La communauté arménienne a joué un rôle prépondérant et positif dans la naissance et le développement du Liban contemporain ! Au cours des événements tragiques qui ont jalonné l'histoire récente de ce pays, la communauté arménienne a toujours adopté un discours de modération, de dialogue, d'amour et de paix, dans une tentative permanente de mettre fin aux dissensions internes, arborant haut l'étendard du Liban sur l'échiquier international.
Ce rôle émane de la conviction viscérale qu'a le peuple arménien concernant l'importance de sa présence au Liban. Présence n'est pas synonyme d'existence seulement, laquelle rime avec présence numérique. En effet, la présence requiert une contribution efficace à la vie socioéconomique du pays, une intégration parfaite, un engagement dédié aux causes intrinsèques du Liban, ainsi que l'épanouissement, la convivialité et une réflexion partagée pour assurer un meilleur avenir aux générations futures.

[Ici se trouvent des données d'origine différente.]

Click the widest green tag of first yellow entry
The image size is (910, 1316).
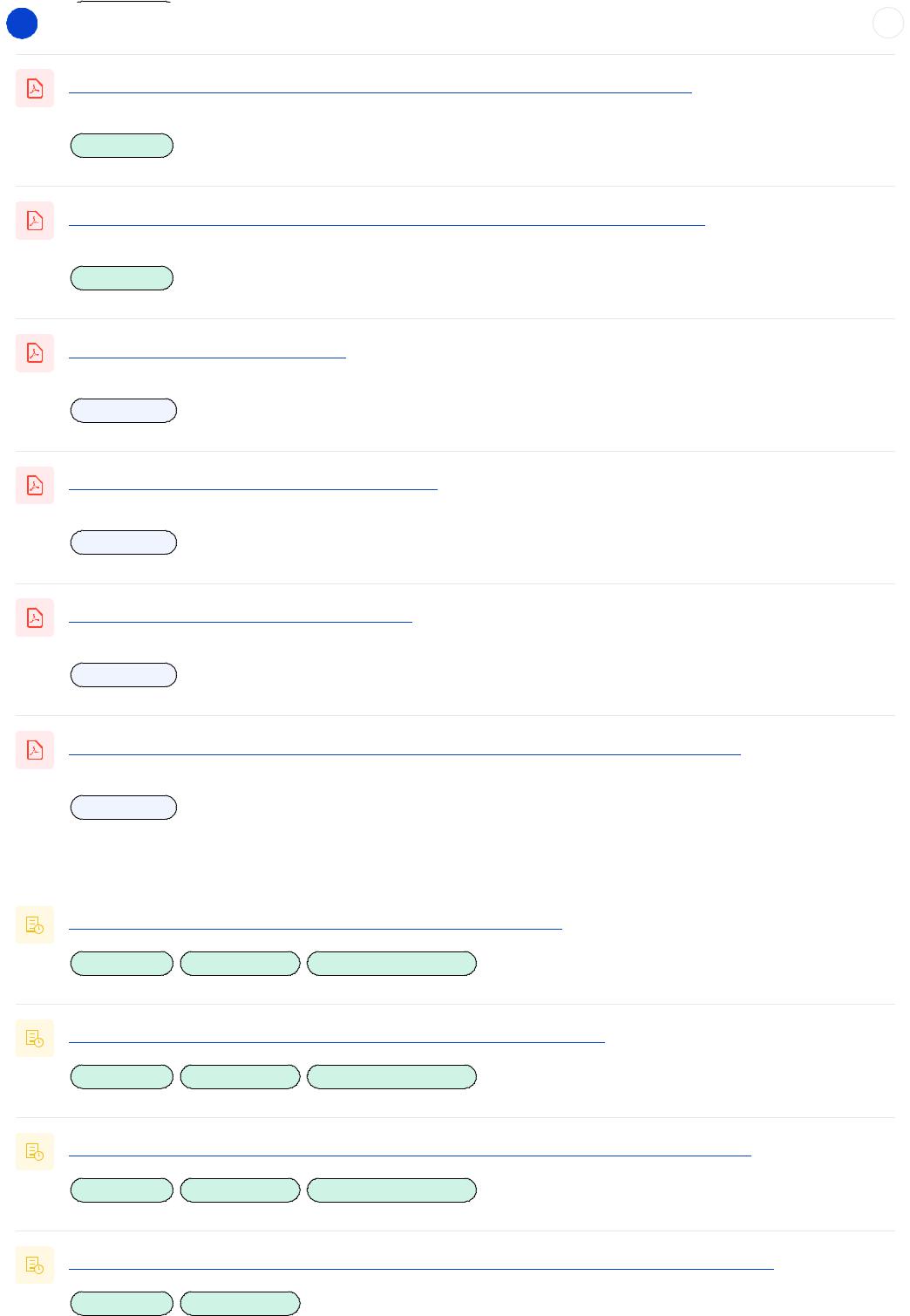click(x=392, y=964)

Ces valeurs sont au cœur des religions monothéistes, y compris la religion chrétienne, que le peuple arménien a adoptée il y a 1 715 ans et a défendue tout au long de son histoire, balisée d'héroïsme et de martyre. Portés pas cette histoire honorable, les Arméniens ont préservé leur patrimoine, leurs traditions, leurs valeurs et leur religion, et se sont rassemblés autour d'un seul concept relatif à la citoyenneté et à leur existence au Liban.
Actuellement, dans un Moyen-Orient confronté aux guerres meurtrières et destructrices, les Arméniens subissent à nouveau les affres de la guerre et de l'exode ! Sauf les Arméniens du Liban !

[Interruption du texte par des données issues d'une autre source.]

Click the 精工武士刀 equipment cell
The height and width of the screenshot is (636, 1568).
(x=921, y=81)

Lesquels croient en ce pays, qui les a reçus à bras ouverts et leur a permis de continuer à vivre leur culture et à développer leurs immenses talents ! Oui, les Arméniens croient à la mission humaniste et multiculturelle du Liban et y contribuent activement !
Nous poursuivrons le combat en vue d'un compromis international qui reconnaisse le génocide arménien et en dénonce clairement les responsables ! Puisse cela servir de leçon aux nouveaux génocidaires et protéger d'autres populations menacées ! L'espoir de paix au Moyen-Orient est une vérité, il suffit d'y croire.